More than a dozen United Food and Commercial Workers unions, representing wine and liquor sales, warehouse, delivery, food production and grocery store workers wrote a letter to lawmakers asking them not to allow wine in grocery stores, saying doing so would put hundreds of people out of well-paying jobs.
“There is no evidence that this legislation will increase employment or opportunities for supermarket workers,” the UFCWs wrote. “What it will do is enable nonunion operators to increase their market power, while threatening union jobs in the existing liquor sales ecosystem.”
Westfield winery owner is skeptical
Westfield winery Johnson Estate said the Farm Bureau is “ignorant” for backing the bill.
“It’s very simple logic to say, ‘Gee, more outlets for wine, therefore we ought to sell more wine, therefore the tide ought to lift all boats and that ought to lift New York wineries,’” winery owner Fred Johnson said. “Unfortunately, that is superficial and facile, and the effect of putting wine in grocery stores, the way it’s done, will actually hurt New York wineries.”
The only type of wine that makes sense economically for grocery stores are big, inexpensive California brands and brands from the biggest importers, Johnson said.
“So, what’s just going to happen is the supermarkets will stock the very fast-moving items, which are also the fast-moving items in the little liquor stores. That’ll suck that business out of the little liquor stores,” he said. “Big guys like (The Premier Group) probably can survive it, but the little guys all around the small towns of New York − that’s just going to knock enough out of their business. They’re going to fold. And all those little guys are my customers.”
A better solution, Johnson said, would be a measure that would allow grocery stores to have local liquor stores open store-within-a-store formats in supermarkets. It would balance convenience for consumers with fairness for liquor stores.

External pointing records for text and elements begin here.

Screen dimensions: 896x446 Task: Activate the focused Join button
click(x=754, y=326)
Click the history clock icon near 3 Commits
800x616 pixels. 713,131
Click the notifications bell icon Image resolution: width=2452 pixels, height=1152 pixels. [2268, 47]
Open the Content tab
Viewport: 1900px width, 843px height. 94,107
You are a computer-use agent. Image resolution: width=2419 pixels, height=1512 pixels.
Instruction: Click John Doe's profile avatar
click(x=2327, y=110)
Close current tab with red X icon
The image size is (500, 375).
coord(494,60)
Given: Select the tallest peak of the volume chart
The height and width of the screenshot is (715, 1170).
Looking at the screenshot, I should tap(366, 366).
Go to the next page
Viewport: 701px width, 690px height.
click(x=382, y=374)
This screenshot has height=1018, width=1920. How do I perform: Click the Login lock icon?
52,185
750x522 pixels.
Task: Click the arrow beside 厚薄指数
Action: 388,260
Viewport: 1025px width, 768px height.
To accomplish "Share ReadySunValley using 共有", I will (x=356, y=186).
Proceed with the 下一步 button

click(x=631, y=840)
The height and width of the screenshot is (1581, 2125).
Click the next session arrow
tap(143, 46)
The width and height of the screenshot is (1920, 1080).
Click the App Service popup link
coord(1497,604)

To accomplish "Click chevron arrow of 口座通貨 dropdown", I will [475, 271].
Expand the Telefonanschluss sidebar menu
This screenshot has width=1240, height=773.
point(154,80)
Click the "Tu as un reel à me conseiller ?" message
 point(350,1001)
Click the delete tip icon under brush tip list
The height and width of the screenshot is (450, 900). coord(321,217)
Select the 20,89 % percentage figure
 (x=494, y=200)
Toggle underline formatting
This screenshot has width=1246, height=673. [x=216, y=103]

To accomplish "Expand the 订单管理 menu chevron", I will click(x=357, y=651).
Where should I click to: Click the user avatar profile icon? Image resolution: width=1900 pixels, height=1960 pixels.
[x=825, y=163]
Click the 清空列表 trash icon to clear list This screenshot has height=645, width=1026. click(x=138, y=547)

It would be more fair than having liquor stores, which have been constrained since Prohibition from opening more than one location in New York, suddenly compete with big, deeper-pocketed grocery chains, he said.
“They were held down for 90 years, until all of a sudden, they want to throw them and even their smaller cohorts into the major league football team up against the Wegmans and Tops,” he said. “It’s just terribly unfair.”